Pesticides in Cannabis: A Nationwide Concern
Pesticides in cannabis plants are a nationwide concern for both regulators and consumers across legal cannabis states. Since marijuana is federally illegal, each state has individual permissible trace levels of pesticides, and each adopts different approaches to protect cannabis users from this concern.
Christopher Simpson, a deputy director at the Pacific Northwest Agricultural Safety and Health Center, believes that overall, the risk of DDE in cannabis is likely low. “To my knowledge, nobody has done a really good risk assessment for that…You would have to be able to figure out how much cannabis people would consume and how much of that DDT would be deposited in the body. There just isn’t experimental data available,” Simpson said.

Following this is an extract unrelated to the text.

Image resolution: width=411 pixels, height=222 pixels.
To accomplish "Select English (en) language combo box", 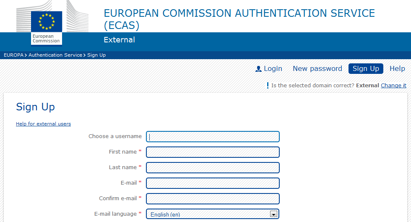I will click(213, 214).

However, individuals using marijuana medicinally may have increased concerns due to potential pre-existing health conditions. There are limited experimental data on the levels of DDE in cannabis and its effect on cannabis consumers. While some cannabis samples contained more DDT than the state’s limit, they still fell below federal authorities’ tolerable levels for DDT contamination in tobacco.
For Taylor and his colleagues, the regulators’ response, halting their operations instead of issuing recalls, was excessive.

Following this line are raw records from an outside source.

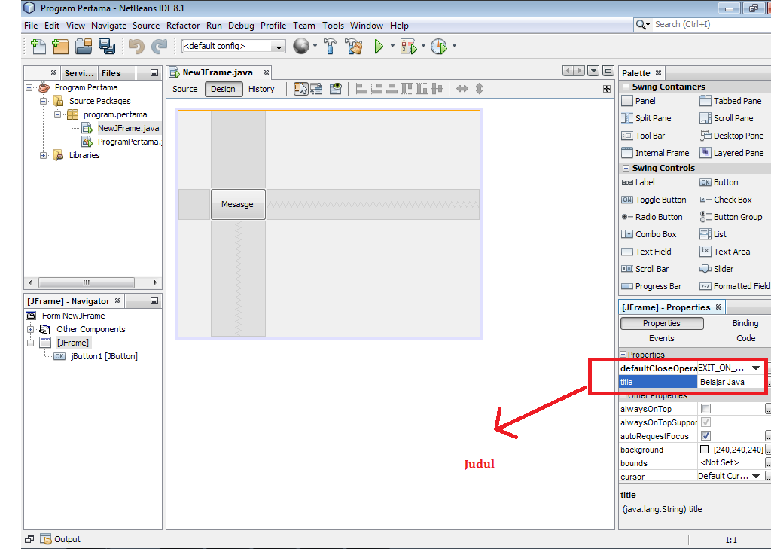771x549 pixels.
Task: Undo the last action via toolbar icon
Action: pyautogui.click(x=137, y=46)
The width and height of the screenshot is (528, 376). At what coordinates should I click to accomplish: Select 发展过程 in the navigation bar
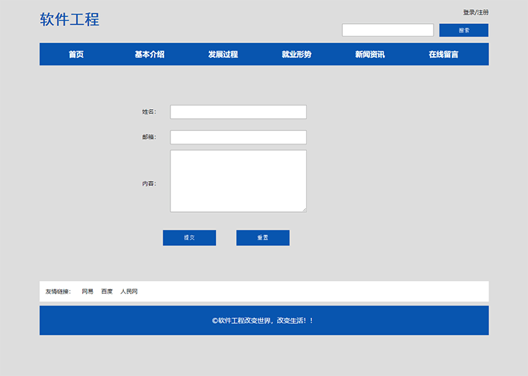[x=222, y=54]
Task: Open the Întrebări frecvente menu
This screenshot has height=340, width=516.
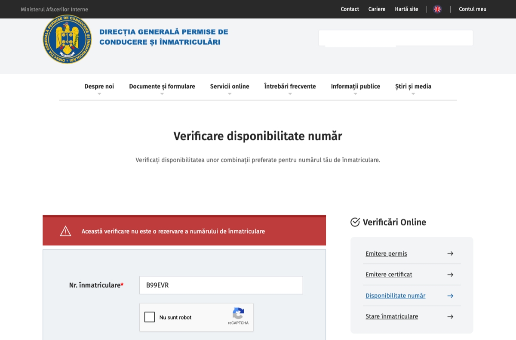Action: (290, 86)
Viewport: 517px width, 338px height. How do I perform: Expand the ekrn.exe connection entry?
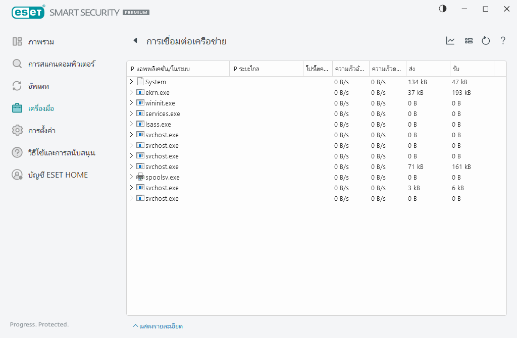tap(132, 92)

As far as the authorities are concerned, the swift action taken was in the public’s best interest and a responsible approach to consumer health protection. “We are very concerned about the jobs and businesses, but we felt we needed to get a message out to our licensees and to take action for public safety,” said board’s spokesperson, Brian Smith, told 1News.
That said, Washington lawmakers approved $200,000 to aid growers in soil remediation, plus $5 million to study how marijuana plants absorb toxins and how they sneak into cannabis extracts.